On 06/21/2010 06:56 PM, Jonathan M Davis wrote:
Andrei Alexandrescu wrote:

[snip]


Andrei

Well, "goto case" and "goto case XXX" both already exist. Both get the job
done. So, regardless of which would be better for fallthrough, we can choose
to use whichever we want in our code. As it stands, it becomes a matter of
preference. I'd love something like "continue switch" or "fallthrough" to
indicate explicit fallthrough, but it isn't at all necessary, so it's not
worth trying to get Walter to add anything like that.

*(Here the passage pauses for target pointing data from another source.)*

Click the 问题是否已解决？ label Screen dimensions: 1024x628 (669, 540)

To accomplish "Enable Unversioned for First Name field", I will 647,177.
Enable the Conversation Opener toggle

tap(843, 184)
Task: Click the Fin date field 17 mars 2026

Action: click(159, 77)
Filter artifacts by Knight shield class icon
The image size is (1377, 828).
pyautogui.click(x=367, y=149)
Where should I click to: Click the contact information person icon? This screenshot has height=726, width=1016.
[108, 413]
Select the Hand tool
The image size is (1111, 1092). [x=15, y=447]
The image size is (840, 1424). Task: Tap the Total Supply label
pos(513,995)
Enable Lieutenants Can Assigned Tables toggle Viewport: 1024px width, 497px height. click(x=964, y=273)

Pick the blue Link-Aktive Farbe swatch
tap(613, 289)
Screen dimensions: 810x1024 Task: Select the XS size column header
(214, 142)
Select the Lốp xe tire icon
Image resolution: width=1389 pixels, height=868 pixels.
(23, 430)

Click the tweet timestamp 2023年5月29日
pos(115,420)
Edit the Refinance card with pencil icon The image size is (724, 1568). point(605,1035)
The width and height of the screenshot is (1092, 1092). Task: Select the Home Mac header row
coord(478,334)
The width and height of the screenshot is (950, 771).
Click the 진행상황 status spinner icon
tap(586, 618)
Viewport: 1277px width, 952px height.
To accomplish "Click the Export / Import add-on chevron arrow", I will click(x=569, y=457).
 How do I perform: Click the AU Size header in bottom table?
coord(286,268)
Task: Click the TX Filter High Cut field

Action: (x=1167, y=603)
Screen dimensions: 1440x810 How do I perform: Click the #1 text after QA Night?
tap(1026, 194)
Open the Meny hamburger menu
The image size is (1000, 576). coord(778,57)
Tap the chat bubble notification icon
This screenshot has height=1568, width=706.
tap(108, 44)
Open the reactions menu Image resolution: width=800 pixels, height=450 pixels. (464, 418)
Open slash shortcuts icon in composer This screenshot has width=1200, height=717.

At this point, if Walter makes it so that case blocks must end with a flow
control statement of some kind, we're free to use either "goto case" or
"goto case XXX" for fallthrough, so unless "goto case" is so bad that we
should try to get Walter to get rid of it, I don't think that it's really an
issue. We can use whichever one we want and not worry about it. The language
is complete enough to require case statements to end with a control
statement without losing any flexibility, so I think that we can agree to
disagree on which statement is better and/or clearer and try and get Walter
to add the compiler error for naked fallthrough.

I think that's fair enough. It's really Walter's decision now, and Don's too (because with Walter busy with the 64-bit implementation, it's likely Don is the one to volunteer to implement the thing).